▶ _RESULTADO ESPERADO_
Transcriba sin alteraciones, del texto sobre la memoria como arqueología de uno mismo, el fragmento que va desde «No tengo que» hasta «punto de desaparecer.», ambos incluidos.

▶ _TEXTO PROPORCIONADO_
Nos pasamos la vida siendo los arqueólogos de nosotros mismos. Quiero decir que se nos va el tiempo estudiando los restos de lo que el tiempo hace con nosotros: convertirnos en restos también, restos de lo que fuimos. Se puede decir, sin temor a equivocarnos, que el yo es a cada instante los sedimentos que ese yo va esparciendo por el mundo. Y cuando uno se da cuenta, y hace un recuento cualquiera en cualquier día de su vida, comprende que su propia historia consiste en una acumulación desordenada de depósitos íntimos: las sobras de nuestra biografía en marcha.
En realidad, soy un inventario de cines desaparecidos, por ejemplo; los cines de mi ciudad, de mi infancia y juventud, y que un día cerraron para nunca más volver. Ay, los cines de antaño: el Tyris, el Artis, el Suizo, el Capitol, el Rex, el Goya, el Serrano. Qué se fizieron. Les escribí una balada nostálgica en cierto libro de poemas. No me acostumbro a que no existan. No me acostumbro a no existir del todo a través de sus perdidas matinales, de sus sesiones continuas, de sus estrenos.
Soy en el presente, un catálogo de bares y cafeterías que estuvieron abarrotados de gente ruidosa y feliz, y que no son más que fantasmas ocasionales en la memoria de algunos clientes. Y soy una lista espectral de restaurantes, y de fruterías de barrio, y de ultramarinos, y de pastelerías, y de supermercados, y de bodegas en las que se vendía el vino a granel extraído de toneles mostosos, y de kiosquillos de prensa, y de polvorientas librerías de tercera mano donde comprábamos tebeos de la Marvel, y de galerías de arte, y de colegios de chicas a cuyas puertas acudíamos como quien va de safari sentimental, mitad cazadores y mitad presas.
A mi censo fantasmático se han sumado hace unas horas los restos de la pandemia que andan esparcidos por casa, y que me hablan de un pasado reciente que parece haberle ocurrido a otro, en otro mundo paralelo, hace millones de siglos. De repente encuentro en el bolsillo de un pantalón una mascarilla olvidada, y regresa aquel miedo intangible que vivía en el aire, al acecho. Aún tenemos en algún rincón los frascos de gel hidroalcohólico con el que nos lavábamos las manos como posesos, y los documentos de vacunación, y el recuerdo de aquellas multitudes en cola dispuestas a recibir la pócima milagrosa venida del otro lado del planeta: AstraZeneca, Moderna, Pfizer. Parecen nombres de cines antiguos, ya desaparecidos. Dentro de poco, contaremos la pandemia a las generaciones siguientes como quien relata una película en blanco y negro a sus nietos atónitos.
No tengo que investigar tanto en mi necrópolis, porque cualquier tipo de arqueología posee una raíz triste: el hecho de vernos a nosotros mismos como curiosos objetos a punto de desaparecer.

▶ _SECCIÓN DE DATOS_
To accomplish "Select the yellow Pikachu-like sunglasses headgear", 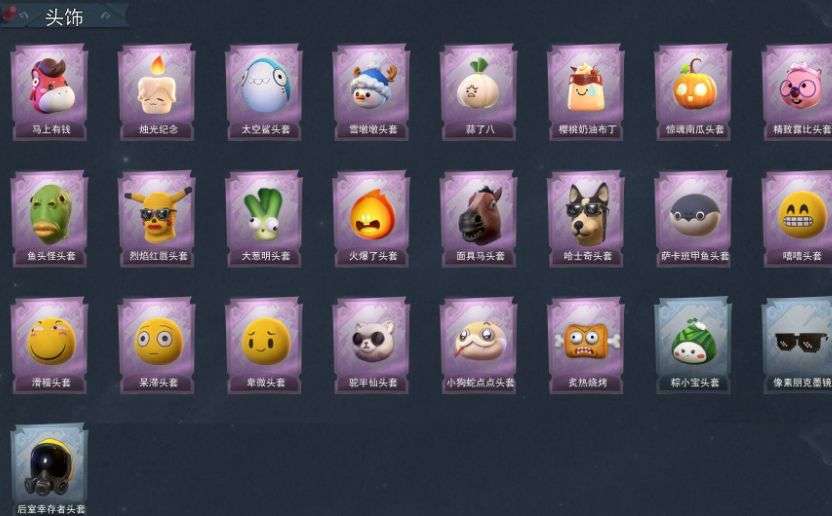I will point(157,219).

▶ _ESPACIO DE RESPUESTA_
No tengo que investigar tanto en mi necrópolis, porque cualquier tipo de arqueología posee una raíz triste: el hecho de vernos a nosotros mismos como curiosos objetos a punto de desaparecer.